Censure de « Barbie » à Noisy-le-Sec
Une projection annulée sous la menace
La ville de Noisy-le-Sec (Seine-Saint-Denis) a été contrainte d’annuler une projection en plein air du film Barbie, réalisé par Greta Gerwig, à la suite de menaces verbales exercées par un petit groupe de jeunes opposés à la diffusion du long-métrage. Le maire communiste, Olivier Sarrabeyrouse, a dénoncé des pressions exercées au nom d’ »arguments fallacieux traduisant l’obscurantisme », venant d’une minorité d’habitants.
Prévue le vendredi 15 août à 21h dans le cadre du festival « Les estivales de Noisy », la séance gratuite a été annulée après que « entre une dizaine et une quinzaine d’individus ont encerclé les agents » en charge de l’installation, selon le maire. Les menaces étaient explicites : « Si vous installez, on démonte tout et on met un terme à votre séance », auraient lancé les opposants, accusant le film de promouvoir « l’homosexualité » et de porter atteinte à « l’intégrité de la femme ». Le maire regrette une instrumentalisation idéologique, jugeant que les protestataires n’avaient probablement pas vu le film, qui, en réalité, propose une critique du patriarcat dans un cadre majoritairement hétéronormé.
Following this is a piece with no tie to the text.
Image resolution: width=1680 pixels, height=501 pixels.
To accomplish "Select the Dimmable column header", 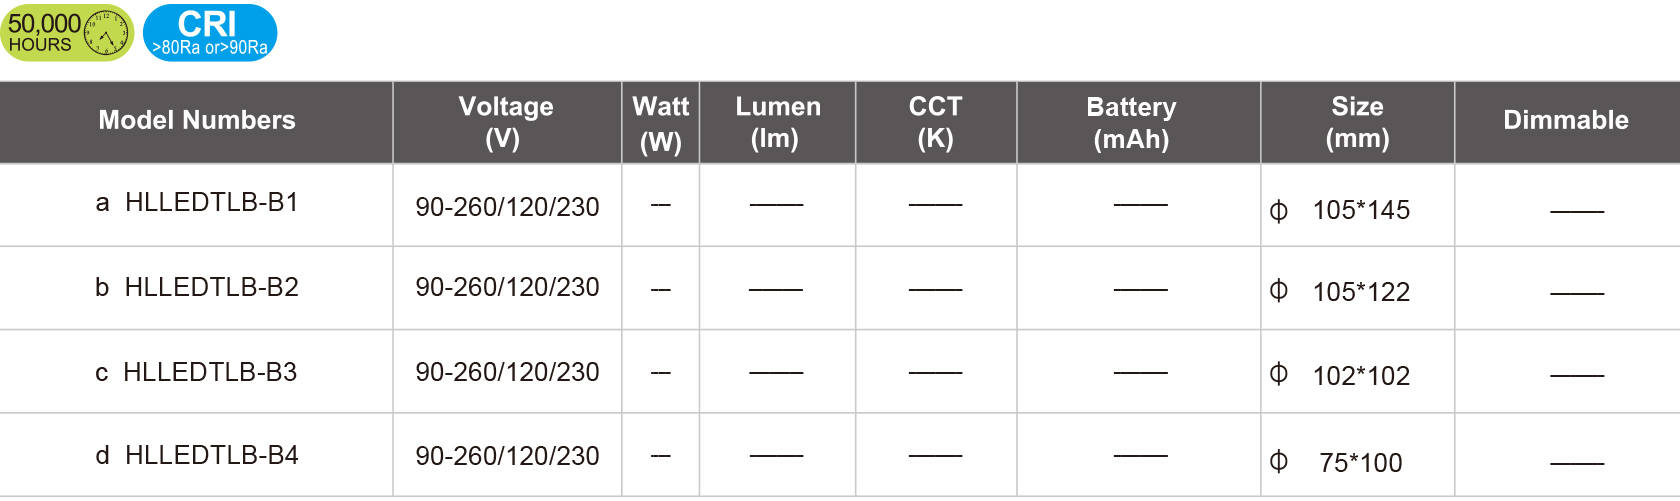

Soutien des habitants et réaction des autorités
Le choix du film s’était pourtant fait en concertation avec les habitants de la commune, et notamment ceux du quartier du Londeau, où la projection devait avoir lieu. « C’est une forme de censure morale », déplore Olivier Sarrabeyrouse, qui précise dans une publication Facebook avoir déposé plainte pour « mise en danger des agents du service public » et « menaces ». Il qualifie les auteurs des pressions de « voyous » agissant pour des motivations politiques.
Le ministère de la Culture a également réagi en déposant plainte pour « entrave à l’exercice de la liberté de diffusion de la création artistique ». La ministre Rachida Dati (LR) a condamné une « nouvelle atteinte grave à la programmation, privant familles et enfants d’une activité culturelle ». Elle rappelle avoir déjà engagé des actions fermes contre ce type de pressions, qu’elle assimile à une forme émergente de délinquance.
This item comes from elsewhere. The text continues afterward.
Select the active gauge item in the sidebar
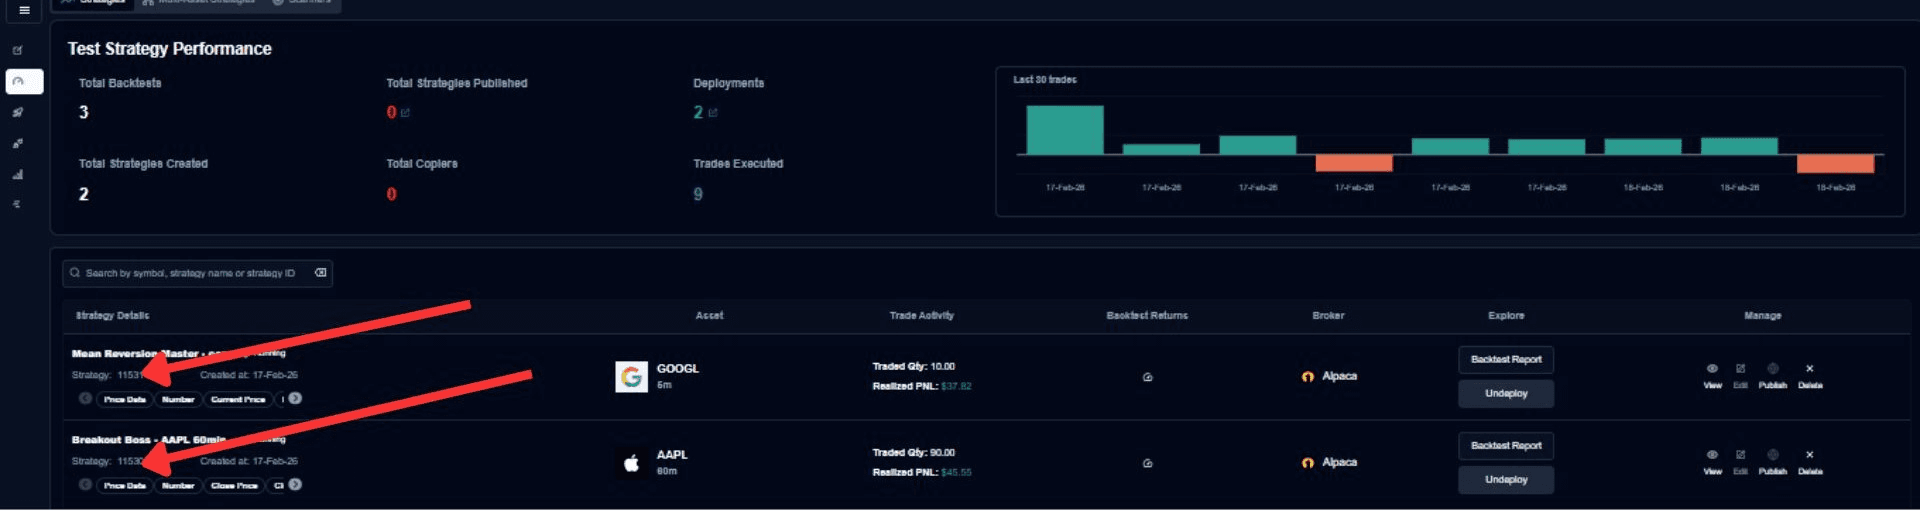1920x511 pixels. 24,81
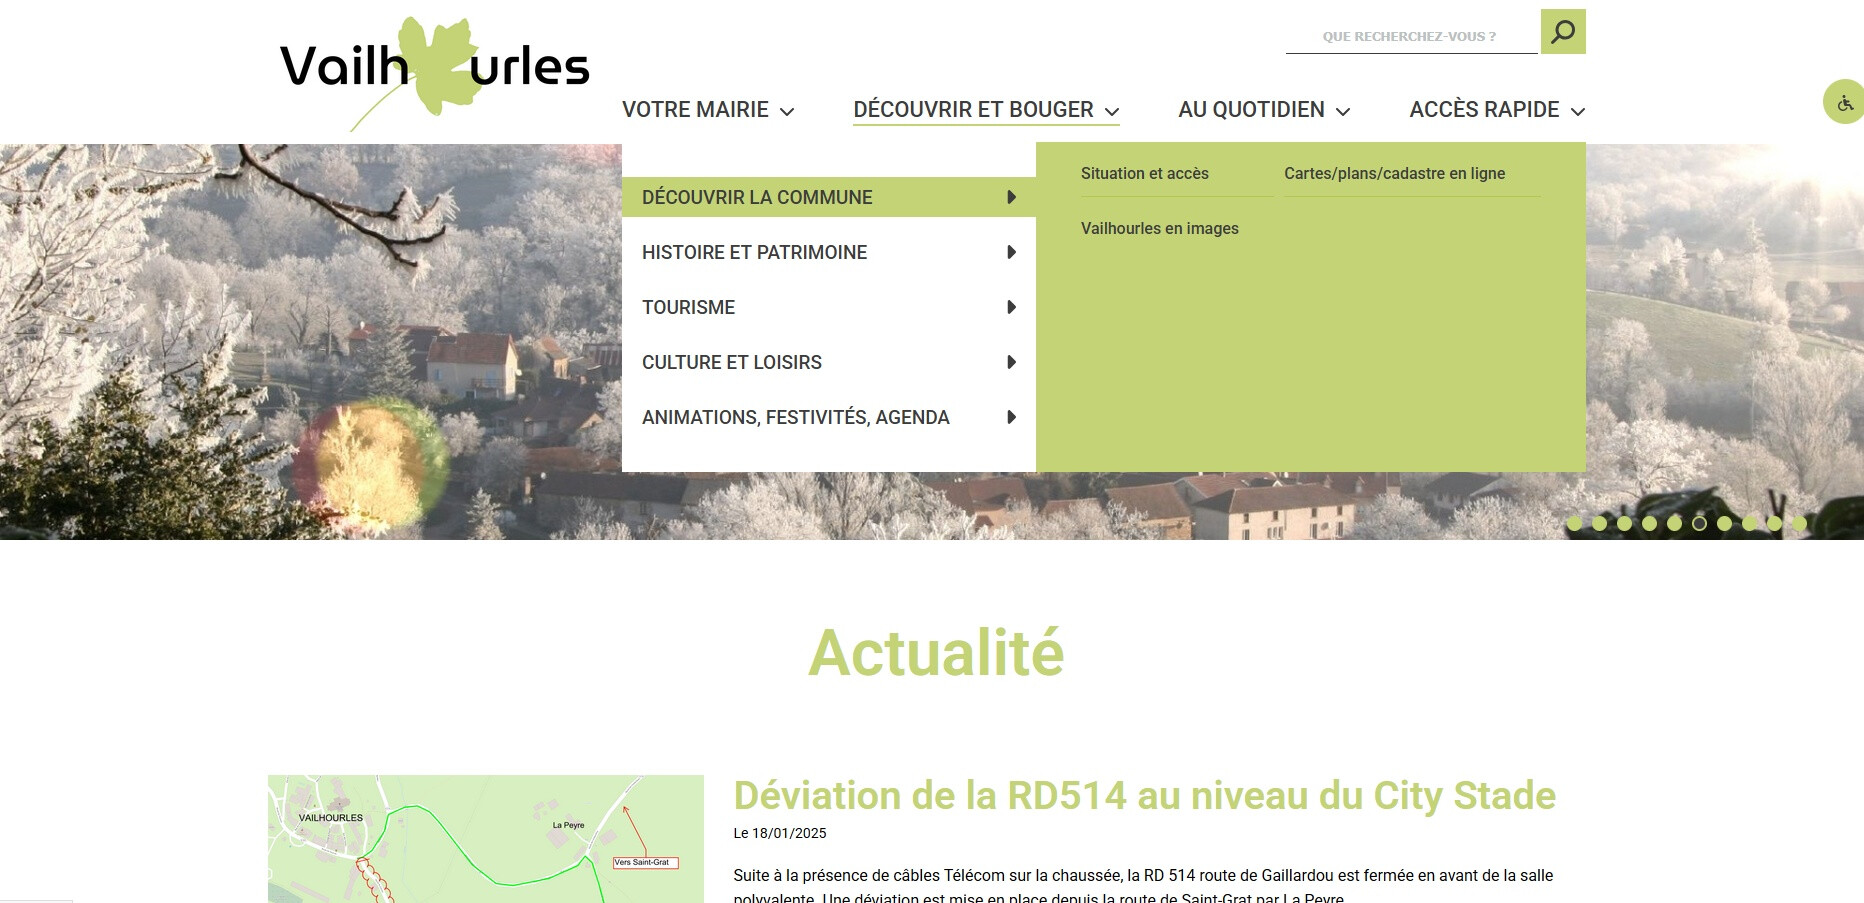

Une condamnation politique transpartisane
La controverse a suscité des réactions au-delà des clivages partisans. À gauche, Aurélie Trouvé, députée LFI-NFP de Seine-Saint-Denis, a exprimé son indignation : « Encore une fois, ce sont les familles et les enfants qui sont privés de moments de culture et de convivialité. Je soutiens le maire et les agents menacés. La culture doit rester un outil d’émancipation, d’unité et d’ouverture. »
Du côté de la droite, la sénatrice LR Valérie Boyer évoque une emprise croissante d’un fondamentalisme religieux, estimant que « des intégristes islamistes exercent un contrôle social fort et efficace », accusant au passage le maire PCF de céder à leurs pressions. Ce dernier répond fermement : « Je n’ai pas cédé à une pression. J’ai agi en tant que maire responsable pour assurer la sécurité des agents et des familles. » Il dénonce une « manipulation politicienne d’une poignée d’individus dont l’objectif est d’entraver nos actions municipales à l’approche des élections. »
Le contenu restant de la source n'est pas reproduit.